START The data

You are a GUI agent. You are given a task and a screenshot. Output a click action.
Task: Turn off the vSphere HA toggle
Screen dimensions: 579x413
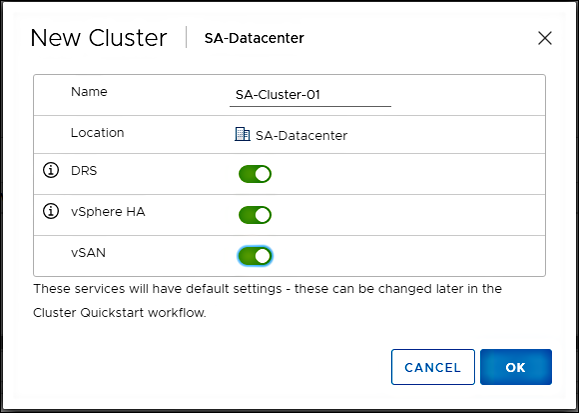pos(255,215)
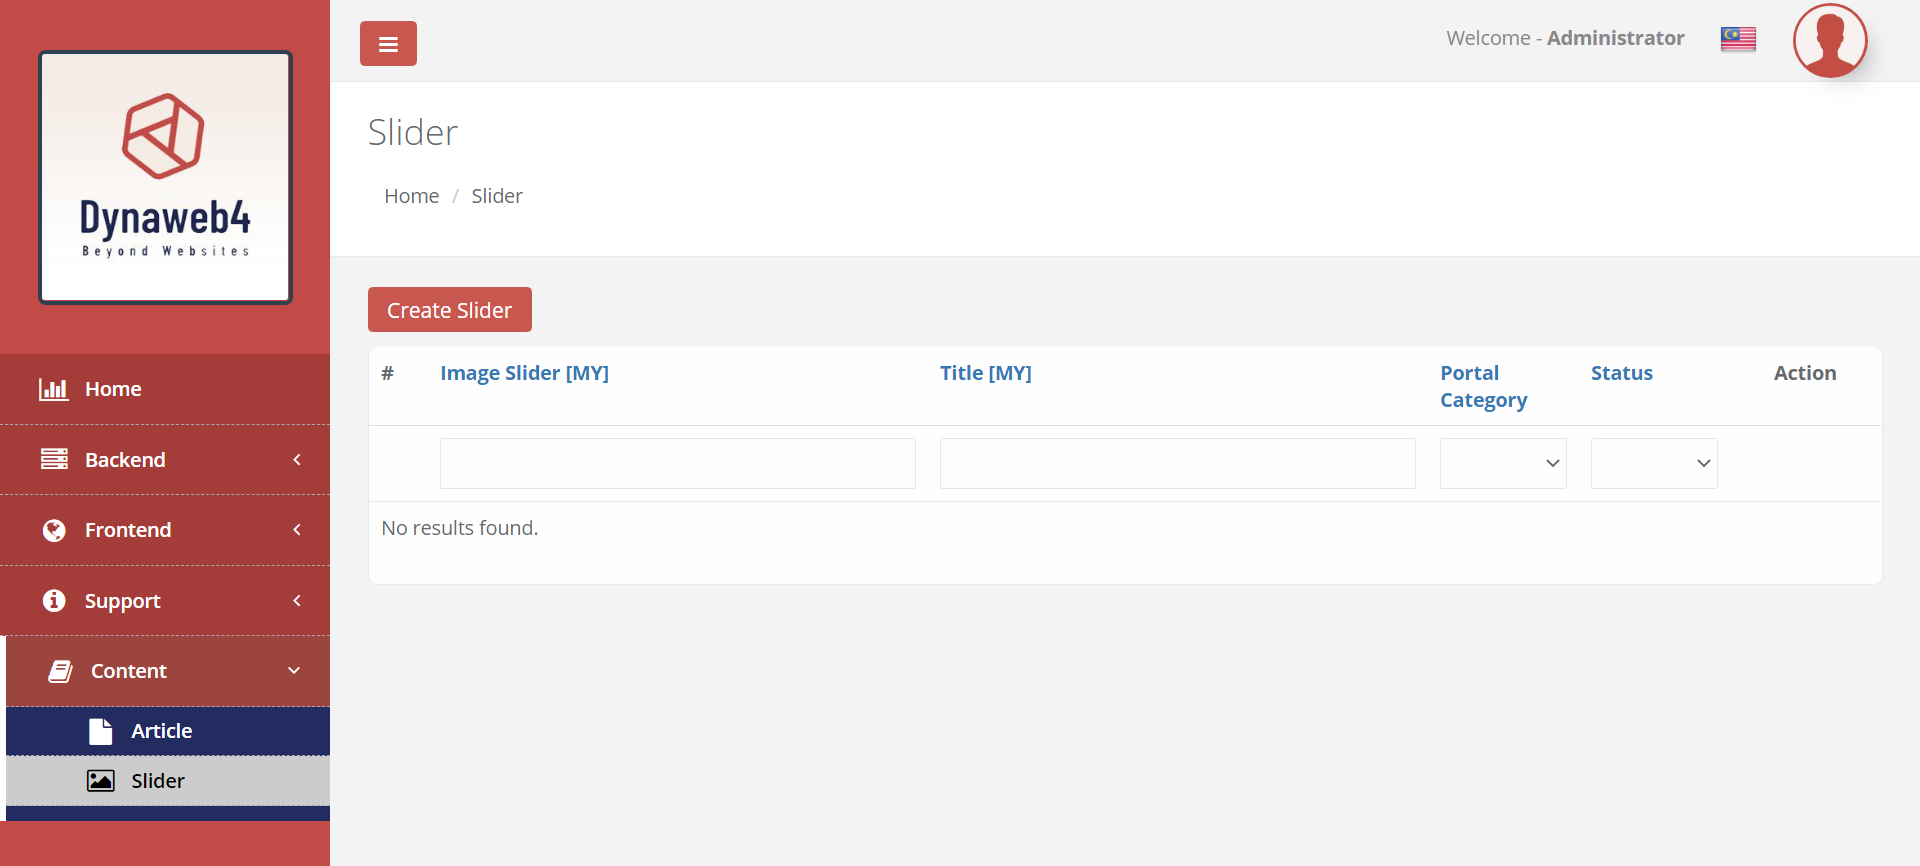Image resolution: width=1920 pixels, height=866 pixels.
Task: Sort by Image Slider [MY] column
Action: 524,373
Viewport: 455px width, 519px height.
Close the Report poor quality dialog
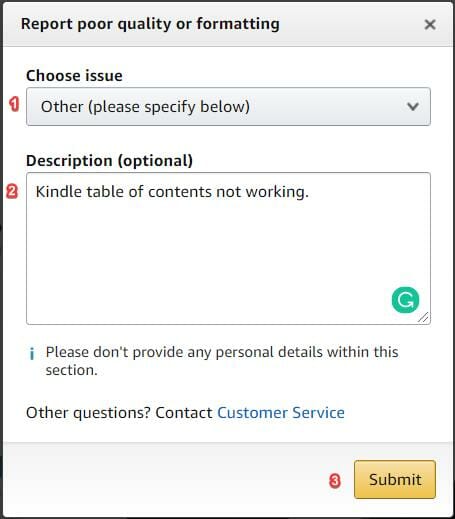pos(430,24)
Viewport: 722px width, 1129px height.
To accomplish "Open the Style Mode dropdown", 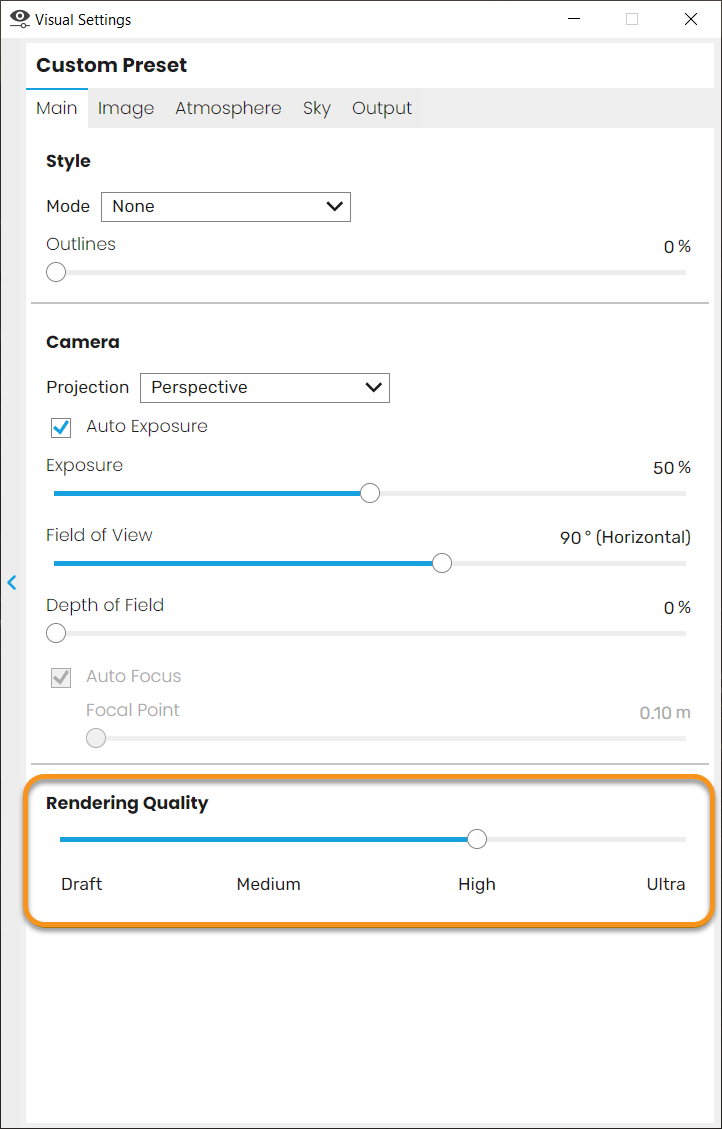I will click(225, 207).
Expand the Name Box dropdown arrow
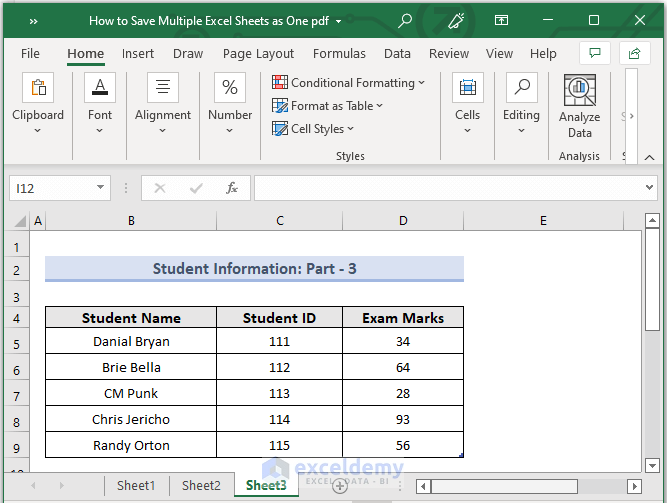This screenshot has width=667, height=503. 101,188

END The data

▸ **Work item**:
Look through the data above and return each line where the string "Viewport" occurs.

▸ **Your solution**:
Viewport: 455px width, 519px height.
Viewport: 722px width, 1129px height.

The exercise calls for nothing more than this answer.